[PAGE EXCERPT]:
[start]

Defense Start-ups Galvanize a Once Sleepy Sector

15 December 2025

As ingenuity becomes the essence of modern warfare, major defense companies are allying with nimble tech startups

Key Risks

  • Sector concentration – returns depend heavily on defense spending and may be volatile if budgets fall or political priorities change.
  • Geopolitical and regulatory – export controls, sanctions or shifts in international relations can adversely affect defense companies.
  • Liquidity – many defense technology firms are small or privately held; trading volumes may be limited, increasing price swings.
  • ESG/reputational – restrictions on controversial weapons or negative public sentiment can depress valuations.
  • Market risk – investors may lose some or all of their capital.

“In the dark waters off the west coast of Scotland, a slender submarine glider, like a torpedo with wings, slips under the surface and quickly disappears off into the murk.

“The SG-1 Fathom is on the prowl for intruders.”1

That was how the UK’s BBC broadcaster introduced a feature about Atlantic Bastion, a UK program to bolster the security of its vital underwater infrastructure. Made by the German-UK defense startup Helsing, the SG-1 Fathom is being trialed by the Royal Navy as part of a network of gliders listening for threats from submarines.

Helsing is one of a number of startups capitalizing on the lesson of the Russia-Ukraine conflict – that speed and ingenuity are key in modern wars. Defense technology firms are emerging fast in the US, Europe, the UK and India, making cutting-edge equipment such as unmanned ‘wingman’ fighter jets, drone boats, drone submarines and AI-driven autonomous software.

Yet rather than replace the defense prime contractors like Boeing Lockheed, Martin and Bae Systems that have long dominated the defense business, they are teaming up with them. In doing so, they will aim to provide the defense primes with new technology for today’s fast-evolving warfare, while overcoming the difficulties of scaling up production.

Start-Ups proliferate

Venture capital (VC) funding for defense startups in NATO countries is surging and is set to reach $13.7 bn for 2025, according to an estimate from dealroom.co. That’s more than twice 2024’s level, fueled by large funding rounds for US companies such as Anduril, Saronic and Applied Intuition.2

VC Investment in NATO Defense Start-Ups Doubles in 2025

Source: Dealroom.co, September 2025.

[end]

[PROBLEM SET]:
[1] According to the defense start-ups article, which company makes the SG-1 Fathom?
[2] Transcribe the part of the defense start-ups article that opens with "Venture capital (VC)" and ends with "Dealroom.co, September 2025.".

[Item-finding entries]:
[start]

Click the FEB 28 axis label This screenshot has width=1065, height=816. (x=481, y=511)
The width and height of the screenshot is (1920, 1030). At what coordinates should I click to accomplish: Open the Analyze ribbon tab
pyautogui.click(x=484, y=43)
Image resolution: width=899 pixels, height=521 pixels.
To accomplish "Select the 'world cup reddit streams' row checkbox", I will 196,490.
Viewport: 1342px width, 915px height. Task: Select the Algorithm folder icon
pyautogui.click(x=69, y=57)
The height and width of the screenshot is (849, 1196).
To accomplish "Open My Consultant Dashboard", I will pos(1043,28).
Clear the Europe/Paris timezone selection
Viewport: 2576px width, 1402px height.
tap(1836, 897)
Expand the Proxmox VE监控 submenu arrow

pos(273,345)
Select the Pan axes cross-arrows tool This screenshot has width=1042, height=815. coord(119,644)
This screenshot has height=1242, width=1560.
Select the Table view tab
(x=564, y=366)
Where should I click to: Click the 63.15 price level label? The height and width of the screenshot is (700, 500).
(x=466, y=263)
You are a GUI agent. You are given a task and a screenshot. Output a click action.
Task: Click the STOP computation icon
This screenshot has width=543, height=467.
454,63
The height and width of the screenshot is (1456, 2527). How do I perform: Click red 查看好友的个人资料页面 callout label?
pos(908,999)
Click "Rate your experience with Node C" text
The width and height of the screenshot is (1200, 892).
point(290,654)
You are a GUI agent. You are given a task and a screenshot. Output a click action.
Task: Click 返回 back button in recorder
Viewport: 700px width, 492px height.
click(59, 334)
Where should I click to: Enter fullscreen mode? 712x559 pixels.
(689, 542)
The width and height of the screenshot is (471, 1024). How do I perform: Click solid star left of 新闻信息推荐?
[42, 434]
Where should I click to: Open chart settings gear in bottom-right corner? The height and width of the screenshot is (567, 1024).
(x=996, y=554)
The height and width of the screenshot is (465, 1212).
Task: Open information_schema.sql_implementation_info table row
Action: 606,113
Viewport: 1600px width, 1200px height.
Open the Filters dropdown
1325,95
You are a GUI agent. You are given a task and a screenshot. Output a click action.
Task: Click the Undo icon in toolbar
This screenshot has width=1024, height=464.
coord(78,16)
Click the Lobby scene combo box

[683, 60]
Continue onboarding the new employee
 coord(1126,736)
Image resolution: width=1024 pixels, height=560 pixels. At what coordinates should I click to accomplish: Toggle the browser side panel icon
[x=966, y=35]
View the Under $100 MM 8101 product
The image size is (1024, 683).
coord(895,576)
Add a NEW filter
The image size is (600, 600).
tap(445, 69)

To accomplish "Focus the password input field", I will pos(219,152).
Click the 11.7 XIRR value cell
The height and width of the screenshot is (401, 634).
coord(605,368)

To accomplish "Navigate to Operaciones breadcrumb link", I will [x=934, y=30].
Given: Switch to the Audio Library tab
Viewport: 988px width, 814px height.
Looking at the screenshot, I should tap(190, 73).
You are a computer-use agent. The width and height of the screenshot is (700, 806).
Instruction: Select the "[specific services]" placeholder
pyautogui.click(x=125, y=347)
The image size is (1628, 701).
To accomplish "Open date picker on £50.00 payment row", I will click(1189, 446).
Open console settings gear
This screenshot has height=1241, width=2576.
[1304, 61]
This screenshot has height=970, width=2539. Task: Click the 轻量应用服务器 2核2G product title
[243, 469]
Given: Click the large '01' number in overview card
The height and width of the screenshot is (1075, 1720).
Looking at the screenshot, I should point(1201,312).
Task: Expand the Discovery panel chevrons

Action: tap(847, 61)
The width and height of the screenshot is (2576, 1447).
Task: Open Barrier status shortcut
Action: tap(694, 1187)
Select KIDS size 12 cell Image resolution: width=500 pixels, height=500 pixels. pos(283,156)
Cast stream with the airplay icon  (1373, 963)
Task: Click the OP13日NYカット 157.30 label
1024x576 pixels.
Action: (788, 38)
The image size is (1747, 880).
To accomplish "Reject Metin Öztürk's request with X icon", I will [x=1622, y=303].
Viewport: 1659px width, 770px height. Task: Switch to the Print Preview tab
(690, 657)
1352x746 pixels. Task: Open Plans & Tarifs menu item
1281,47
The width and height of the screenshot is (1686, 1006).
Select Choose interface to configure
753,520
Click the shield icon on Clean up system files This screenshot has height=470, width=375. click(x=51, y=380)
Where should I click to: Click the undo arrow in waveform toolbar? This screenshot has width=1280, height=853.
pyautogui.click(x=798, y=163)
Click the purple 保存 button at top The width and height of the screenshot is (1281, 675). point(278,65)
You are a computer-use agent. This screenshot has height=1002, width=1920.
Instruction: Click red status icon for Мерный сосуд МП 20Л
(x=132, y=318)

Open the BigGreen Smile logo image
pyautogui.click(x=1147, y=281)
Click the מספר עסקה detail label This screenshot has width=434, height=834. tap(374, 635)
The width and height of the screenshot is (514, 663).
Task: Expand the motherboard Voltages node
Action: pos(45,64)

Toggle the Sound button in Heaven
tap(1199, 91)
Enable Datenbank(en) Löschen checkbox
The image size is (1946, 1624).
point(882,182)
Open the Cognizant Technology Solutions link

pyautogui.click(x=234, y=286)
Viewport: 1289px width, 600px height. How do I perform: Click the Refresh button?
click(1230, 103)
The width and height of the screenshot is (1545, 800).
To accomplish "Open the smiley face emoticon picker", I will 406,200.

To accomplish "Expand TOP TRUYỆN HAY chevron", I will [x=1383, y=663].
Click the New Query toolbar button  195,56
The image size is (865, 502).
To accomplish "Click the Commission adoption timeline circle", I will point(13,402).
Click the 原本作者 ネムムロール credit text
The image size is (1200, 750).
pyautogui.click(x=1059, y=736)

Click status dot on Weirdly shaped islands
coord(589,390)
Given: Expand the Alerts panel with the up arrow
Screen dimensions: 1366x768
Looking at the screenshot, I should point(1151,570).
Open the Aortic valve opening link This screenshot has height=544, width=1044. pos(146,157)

[end]

[TASK RESPONSES]:
[1] The German-UK defense startup Helsing.

[2]
Venture capital (VC) funding for defense startups in NATO countries is surging and is set to reach $13.7 bn for 2025, according to an estimate from dealroom.co. That’s more than twice 2024’s level, fueled by large funding rounds for US companies such as Anduril, Saronic and Applied Intuition.2

VC Investment in NATO Defense Start-Ups Doubles in 2025

Source: Dealroom.co, September 2025.